Mis abuelos me enseñaron a hacer obras de misericordia, pero sin pregonarlas ni presumirlas. Ayudaron a un párroco desde sus estudios iniciales y luego, con el paso del tiempo, cuando lo nombraron Rector de un Seminario, ellos le mandaban costales de trigo, de frijoles, de arroz, garbanzo, quesos, leche… para los numerosos seminaristas. Lo mismo que a unas religiosas que cuidaban de niños huérfanos, enfermos y de ancianos. Sostuvieron la pensión mensual y los estudios de numerosos seminaristas. De estas últimas ayudas, nos enteramos en los funerales de mi abuelo, cuando asistieron muchas de estas personas beneficiadas y le daban gracias a mi abuela.

A ella nunca la vi sin realizar quehaceres. Trabajaba de sol a sol. Le encantaba ir al mercado, hacer las compras y saludar a sus amistades; tenía un enorme cariño por sus familiares y vecinas. Los animales tenían un lugar especial en su casa. “Me gusta mucho escuchar cómo cantan los pajarillos y me divierten mis numerosos perritos; son como mis otros hijos -decía sonriente-. Pero a todos los dejo en la huerta, solo a mi consentido le permito entrar en la cocina”. Ese era Zafiro, un perrito pequinés. Ella tenía un carácter amable y servicial, pero decía las verdades con claridad. “No se puede dejar de corregir a los hijos o a los nietos y les tengo que decir con franqueza si han actuado bien o mal, es mi deber”, aseguraba.

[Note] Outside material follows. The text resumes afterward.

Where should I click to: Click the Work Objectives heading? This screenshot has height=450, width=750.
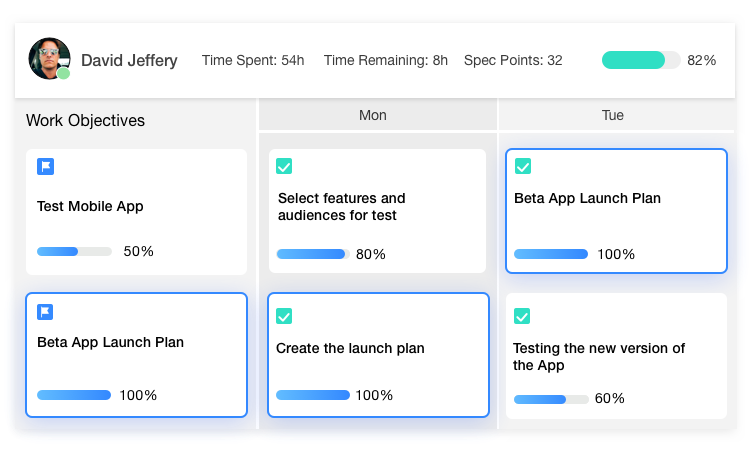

Los relatos de mi abuelo sobre la Revolución y posrevolución eran apasionantes y detallados (le tocó escuchar los discursos de Madero, Carranza, Obregón). Cuando pedí autorización a mis padres para venirme a continuar mis estudios universitarios en la capital, mis padres y los demás tíos se opusieron rotundamente, pero él dijo con su típica voz sonora y firme, sentenció: “Déjenlo ir. Allá se valdrá por sí mismo; sabrá resolver su propios problemas y dificultades; será más autónomo e independiente y le ayudará mucho en su madurez”. Y cuando le conté que había ido a España a realizar mi posgrado en Comunicación en Navarra, no cabía de gozo. Cuando le comenté sobre mi vocación de entrega total a Dios, me preguntó: “¿Eres feliz donde estás?” Y le respondí: “Muchísimo, veo que es el camino por el que me llama Dios”. Él concluyó: “¡Eso es lo más importante! Y no les hagas ningún caso a los que se oponen a tu entrega. Solo te pediría una cosa más: que le seas muy fiel a Dios y para toda la vida, ¿me entiendes?”

Me considero un privilegiado por estos admirables abuelos que tuve –que, por supuesto, tuvieron sus defectos, como todas las personas-, porque me dieron un testimonio de vida maravilloso. Entre otras cosas, con su matrimonio muy unido. Pienso que, en nuestro país, los abuelos han sido un factor clave para la unidad familiar, para esas valiosas reconciliaciones entre los hijos y los nietos, para que unos y otros se quieran, se perdonen y se ayuden mutuamente. Y cuando es preciso, no dudan en colaborar económicamente con los estudios de los nietos, o para cubrir los gastos de una operación, ayudar a un hijo temporalmente sin empleo o encargarse d ellos nietos mientras sus padre4s trabajan. Su herencia espiritual y su buen ejemplo son bienes inconmensurables. Por ello, me parece de justicia reconocer esa labor callada pero tan eficaz de nuestros queridos abuelos.